TASK:
Working from the entries that follow, retype each one without any alteration.

------------

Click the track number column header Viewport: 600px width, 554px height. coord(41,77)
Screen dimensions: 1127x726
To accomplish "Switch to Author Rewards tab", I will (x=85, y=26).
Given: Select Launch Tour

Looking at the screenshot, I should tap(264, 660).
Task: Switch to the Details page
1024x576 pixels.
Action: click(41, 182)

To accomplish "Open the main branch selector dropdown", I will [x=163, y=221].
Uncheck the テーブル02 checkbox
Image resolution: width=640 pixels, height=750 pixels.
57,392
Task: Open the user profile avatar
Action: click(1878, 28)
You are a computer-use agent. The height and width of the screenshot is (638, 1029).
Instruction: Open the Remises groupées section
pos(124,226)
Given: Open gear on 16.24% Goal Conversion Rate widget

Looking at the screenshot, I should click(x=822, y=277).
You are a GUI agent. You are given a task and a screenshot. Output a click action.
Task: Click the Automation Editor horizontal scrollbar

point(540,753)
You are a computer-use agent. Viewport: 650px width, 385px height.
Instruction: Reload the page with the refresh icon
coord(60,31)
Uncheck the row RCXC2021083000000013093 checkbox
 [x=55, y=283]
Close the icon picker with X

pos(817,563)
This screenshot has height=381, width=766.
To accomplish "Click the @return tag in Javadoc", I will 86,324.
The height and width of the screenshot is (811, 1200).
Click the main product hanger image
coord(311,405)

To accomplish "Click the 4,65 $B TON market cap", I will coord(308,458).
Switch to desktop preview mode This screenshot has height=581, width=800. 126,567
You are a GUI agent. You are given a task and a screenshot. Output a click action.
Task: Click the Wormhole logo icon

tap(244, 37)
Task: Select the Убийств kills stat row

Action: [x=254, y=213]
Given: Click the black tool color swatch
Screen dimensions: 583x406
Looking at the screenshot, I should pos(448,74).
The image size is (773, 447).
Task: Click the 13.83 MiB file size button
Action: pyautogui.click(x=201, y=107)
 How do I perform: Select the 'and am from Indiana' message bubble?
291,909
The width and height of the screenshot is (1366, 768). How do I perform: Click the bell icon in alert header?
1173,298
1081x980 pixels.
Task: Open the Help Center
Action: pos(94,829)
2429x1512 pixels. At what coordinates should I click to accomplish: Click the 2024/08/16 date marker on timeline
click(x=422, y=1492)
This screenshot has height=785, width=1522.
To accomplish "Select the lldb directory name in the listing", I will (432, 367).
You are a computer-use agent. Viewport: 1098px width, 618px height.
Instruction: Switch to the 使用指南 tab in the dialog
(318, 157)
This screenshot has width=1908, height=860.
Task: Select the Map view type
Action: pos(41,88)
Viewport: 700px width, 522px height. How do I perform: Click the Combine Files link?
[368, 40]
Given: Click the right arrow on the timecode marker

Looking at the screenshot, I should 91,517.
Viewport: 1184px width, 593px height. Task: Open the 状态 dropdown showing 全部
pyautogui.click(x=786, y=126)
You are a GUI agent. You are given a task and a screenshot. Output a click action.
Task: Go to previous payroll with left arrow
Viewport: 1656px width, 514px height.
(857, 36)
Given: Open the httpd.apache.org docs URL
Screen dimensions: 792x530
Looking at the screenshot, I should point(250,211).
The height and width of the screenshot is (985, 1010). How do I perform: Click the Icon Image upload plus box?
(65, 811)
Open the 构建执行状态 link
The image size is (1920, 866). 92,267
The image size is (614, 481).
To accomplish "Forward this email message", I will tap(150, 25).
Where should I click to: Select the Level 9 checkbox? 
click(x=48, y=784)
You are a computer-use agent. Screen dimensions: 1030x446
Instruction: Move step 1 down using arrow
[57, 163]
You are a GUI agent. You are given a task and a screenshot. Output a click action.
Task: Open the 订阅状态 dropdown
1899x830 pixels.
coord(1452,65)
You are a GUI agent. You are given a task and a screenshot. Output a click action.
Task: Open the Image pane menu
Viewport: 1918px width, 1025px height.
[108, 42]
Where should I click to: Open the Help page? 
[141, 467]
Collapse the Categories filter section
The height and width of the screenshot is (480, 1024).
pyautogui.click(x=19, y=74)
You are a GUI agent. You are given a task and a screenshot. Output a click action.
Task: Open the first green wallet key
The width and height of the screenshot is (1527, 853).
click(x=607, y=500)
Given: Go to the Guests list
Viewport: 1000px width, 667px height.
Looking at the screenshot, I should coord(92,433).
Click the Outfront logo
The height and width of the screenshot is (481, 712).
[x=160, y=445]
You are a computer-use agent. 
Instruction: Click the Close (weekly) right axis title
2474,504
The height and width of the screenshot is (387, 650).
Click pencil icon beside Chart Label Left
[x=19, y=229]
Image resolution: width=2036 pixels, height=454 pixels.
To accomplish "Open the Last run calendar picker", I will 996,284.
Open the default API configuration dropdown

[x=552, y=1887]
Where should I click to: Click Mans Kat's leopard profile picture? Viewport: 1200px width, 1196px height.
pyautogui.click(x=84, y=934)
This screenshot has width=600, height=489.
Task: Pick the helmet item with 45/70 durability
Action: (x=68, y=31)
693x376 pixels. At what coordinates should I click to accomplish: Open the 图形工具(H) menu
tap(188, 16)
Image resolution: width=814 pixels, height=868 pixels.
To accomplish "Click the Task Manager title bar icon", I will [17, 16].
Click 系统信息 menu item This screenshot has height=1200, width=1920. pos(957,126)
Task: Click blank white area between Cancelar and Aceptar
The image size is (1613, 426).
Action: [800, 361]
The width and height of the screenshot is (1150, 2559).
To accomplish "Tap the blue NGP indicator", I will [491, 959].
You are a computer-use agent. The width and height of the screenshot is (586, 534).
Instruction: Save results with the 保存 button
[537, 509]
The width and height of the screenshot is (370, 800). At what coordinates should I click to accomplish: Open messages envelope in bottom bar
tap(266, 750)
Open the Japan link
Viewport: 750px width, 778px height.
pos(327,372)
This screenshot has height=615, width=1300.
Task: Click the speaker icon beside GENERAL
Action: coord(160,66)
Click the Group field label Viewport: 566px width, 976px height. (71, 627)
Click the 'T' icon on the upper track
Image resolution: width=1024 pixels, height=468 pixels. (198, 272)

------------

PROBLEM SOLUTION:
Click the track number column header Viewport: 600px width, 554px height. coord(41,77)
Screen dimensions: 1127x726
To accomplish "Switch to Author Rewards tab", I will (x=85, y=26).
Given: Select Launch Tour

Looking at the screenshot, I should tap(264, 660).
Task: Switch to the Details page
1024x576 pixels.
Action: click(41, 182)

To accomplish "Open the main branch selector dropdown", I will [x=163, y=221].
Uncheck the テーブル02 checkbox
Image resolution: width=640 pixels, height=750 pixels.
57,392
Task: Open the user profile avatar
Action: click(1878, 28)
You are a computer-use agent. The height and width of the screenshot is (638, 1029).
Instruction: Open the Remises groupées section
pos(124,226)
Given: Open gear on 16.24% Goal Conversion Rate widget

Looking at the screenshot, I should click(x=822, y=277).
You are a GUI agent. You are given a task and a screenshot. Output a click action.
Task: Click the Automation Editor horizontal scrollbar

point(540,753)
You are a computer-use agent. Viewport: 650px width, 385px height.
Instruction: Reload the page with the refresh icon
coord(60,31)
Uncheck the row RCXC2021083000000013093 checkbox
 [x=55, y=283]
Close the icon picker with X

pos(817,563)
This screenshot has height=381, width=766.
To accomplish "Click the @return tag in Javadoc", I will 86,324.
The height and width of the screenshot is (811, 1200).
Click the main product hanger image
coord(311,405)

To accomplish "Click the 4,65 $B TON market cap", I will coord(308,458).
Switch to desktop preview mode This screenshot has height=581, width=800. 126,567
You are a GUI agent. You are given a task and a screenshot. Output a click action.
Task: Click the Wormhole logo icon

tap(244, 37)
Task: Select the Убийств kills stat row

Action: [x=254, y=213]
Given: Click the black tool color swatch
Screen dimensions: 583x406
Looking at the screenshot, I should pos(448,74).
The image size is (773, 447).
Task: Click the 13.83 MiB file size button
Action: pyautogui.click(x=201, y=107)
 How do I perform: Select the 'and am from Indiana' message bubble?
291,909
The width and height of the screenshot is (1366, 768). How do I perform: Click the bell icon in alert header?
1173,298
1081x980 pixels.
Task: Open the Help Center
Action: pos(94,829)
2429x1512 pixels. At what coordinates should I click to accomplish: Click the 2024/08/16 date marker on timeline
click(x=422, y=1492)
This screenshot has height=785, width=1522.
To accomplish "Select the lldb directory name in the listing", I will (432, 367).
You are a computer-use agent. Viewport: 1098px width, 618px height.
Instruction: Switch to the 使用指南 tab in the dialog
(318, 157)
This screenshot has width=1908, height=860.
Task: Select the Map view type
Action: pos(41,88)
Viewport: 700px width, 522px height. How do I perform: Click the Combine Files link?
[368, 40]
Given: Click the right arrow on the timecode marker

Looking at the screenshot, I should 91,517.
Viewport: 1184px width, 593px height. Task: Open the 状态 dropdown showing 全部
pyautogui.click(x=786, y=126)
You are a GUI agent. You are given a task and a screenshot. Output a click action.
Task: Go to previous payroll with left arrow
Viewport: 1656px width, 514px height.
(857, 36)
Given: Open the httpd.apache.org docs URL
Screen dimensions: 792x530
Looking at the screenshot, I should point(250,211).
The height and width of the screenshot is (985, 1010). How do I perform: Click the Icon Image upload plus box?
(65, 811)
Open the 构建执行状态 link
The image size is (1920, 866). 92,267
The image size is (614, 481).
To accomplish "Forward this email message", I will tap(150, 25).
Where should I click to: Select the Level 9 checkbox? 
click(x=48, y=784)
You are a computer-use agent. Screen dimensions: 1030x446
Instruction: Move step 1 down using arrow
[57, 163]
You are a GUI agent. You are given a task and a screenshot. Output a click action.
Task: Open the 订阅状态 dropdown
1899x830 pixels.
coord(1452,65)
You are a GUI agent. You are given a task and a screenshot. Output a click action.
Task: Open the Image pane menu
Viewport: 1918px width, 1025px height.
[108, 42]
Where should I click to: Open the Help page? 
[141, 467]
Collapse the Categories filter section
The height and width of the screenshot is (480, 1024).
pyautogui.click(x=19, y=74)
You are a GUI agent. You are given a task and a screenshot. Output a click action.
Task: Open the first green wallet key
The width and height of the screenshot is (1527, 853).
click(x=607, y=500)
Given: Go to the Guests list
Viewport: 1000px width, 667px height.
Looking at the screenshot, I should coord(92,433).
Click the Outfront logo
The height and width of the screenshot is (481, 712).
[x=160, y=445]
You are a computer-use agent. 
Instruction: Click the Close (weekly) right axis title
2474,504
The height and width of the screenshot is (387, 650).
Click pencil icon beside Chart Label Left
[x=19, y=229]
Image resolution: width=2036 pixels, height=454 pixels.
To accomplish "Open the Last run calendar picker", I will 996,284.
Open the default API configuration dropdown

[x=552, y=1887]
Where should I click to: Click Mans Kat's leopard profile picture? Viewport: 1200px width, 1196px height.
pyautogui.click(x=84, y=934)
This screenshot has width=600, height=489.
Task: Pick the helmet item with 45/70 durability
Action: (x=68, y=31)
693x376 pixels. At what coordinates should I click to accomplish: Open the 图形工具(H) menu
tap(188, 16)
Image resolution: width=814 pixels, height=868 pixels.
To accomplish "Click the Task Manager title bar icon", I will [17, 16].
Click 系统信息 menu item This screenshot has height=1200, width=1920. pos(957,126)
Task: Click blank white area between Cancelar and Aceptar
The image size is (1613, 426).
Action: [800, 361]
The width and height of the screenshot is (1150, 2559).
To accomplish "Tap the blue NGP indicator", I will [491, 959].
You are a computer-use agent. The width and height of the screenshot is (586, 534).
Instruction: Save results with the 保存 button
[537, 509]
The width and height of the screenshot is (370, 800). At what coordinates should I click to accomplish: Open messages envelope in bottom bar
tap(266, 750)
Open the Japan link
Viewport: 750px width, 778px height.
pos(327,372)
This screenshot has height=615, width=1300.
Task: Click the speaker icon beside GENERAL
Action: coord(160,66)
Click the Group field label Viewport: 566px width, 976px height. (71, 627)
Click the 'T' icon on the upper track
Image resolution: width=1024 pixels, height=468 pixels. (198, 272)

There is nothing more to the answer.